Rewrite these lines, putting "Népal" in place of "Tibet" and leaving everything else the same.

** start of Source records **

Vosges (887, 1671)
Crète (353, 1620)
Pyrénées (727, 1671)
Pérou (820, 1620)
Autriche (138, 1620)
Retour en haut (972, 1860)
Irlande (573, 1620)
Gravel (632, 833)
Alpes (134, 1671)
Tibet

** end of Source records **

-- Written solution --
Vosges (887, 1671)
Crète (353, 1620)
Pyrénées (727, 1671)
Pérou (820, 1620)
Autriche (138, 1620)
Retour en haut (972, 1860)
Irlande (573, 1620)
Gravel (632, 833)
Alpes (134, 1671)
Népal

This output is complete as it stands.